Element and text position data
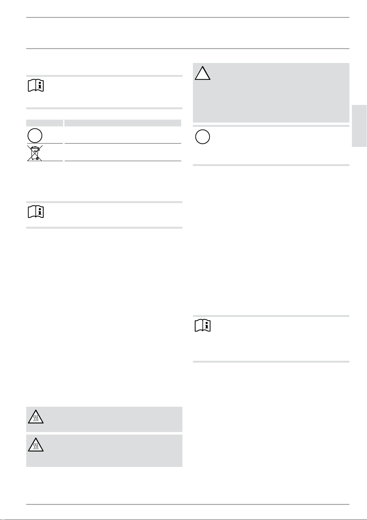
Task: Click the gray notice box of the lower hot-surface warning
Action: click(104, 451)
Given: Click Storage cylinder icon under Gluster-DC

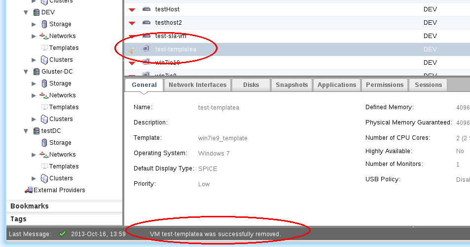Looking at the screenshot, I should pyautogui.click(x=44, y=83).
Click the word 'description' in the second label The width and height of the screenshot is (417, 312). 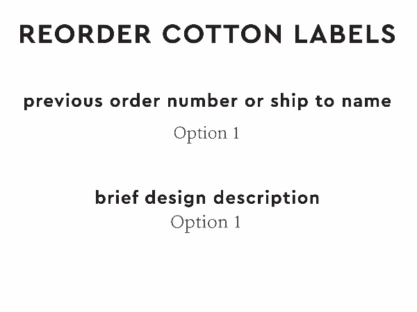point(266,198)
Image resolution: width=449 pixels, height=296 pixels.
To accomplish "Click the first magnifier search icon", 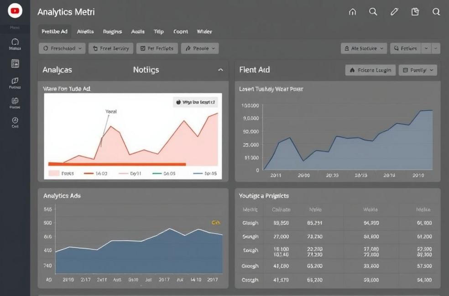I will tap(373, 12).
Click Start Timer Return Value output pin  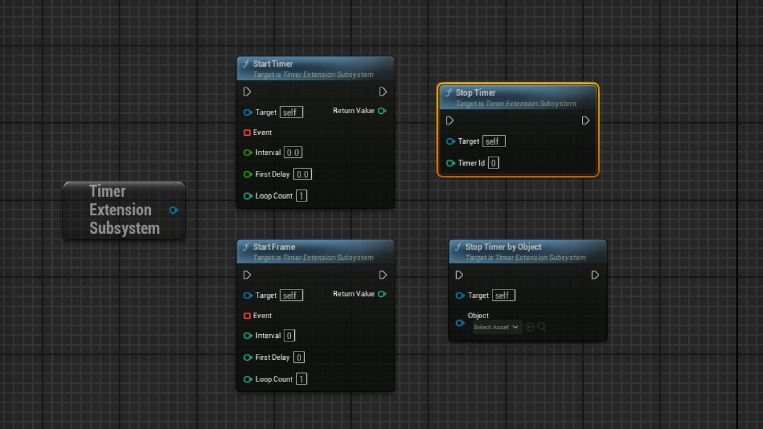[382, 111]
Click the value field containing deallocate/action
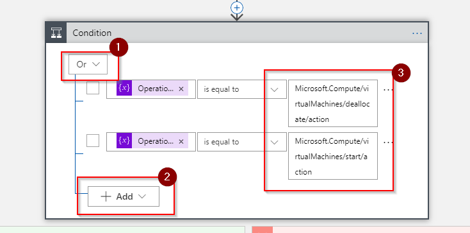 (x=333, y=103)
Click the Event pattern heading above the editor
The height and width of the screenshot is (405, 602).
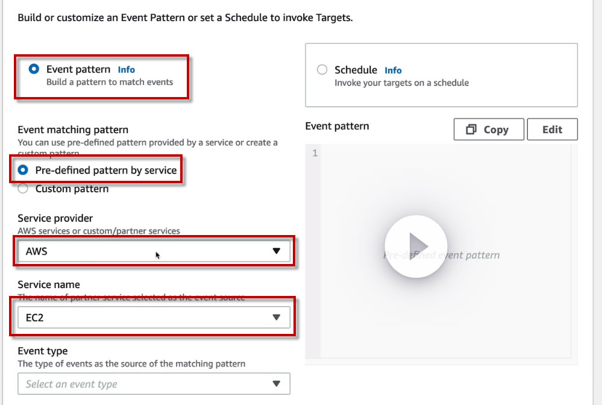(337, 127)

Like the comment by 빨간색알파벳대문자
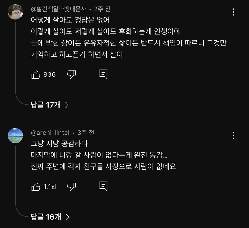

(What you will do) Please copy the lines from the one containing "Click the Event" through the end of the lines, without any pictures.

(Reply)
Click the Event pattern heading above the editor
The height and width of the screenshot is (405, 602).
(337, 127)

Like the comment by 빨간색알파벳대문자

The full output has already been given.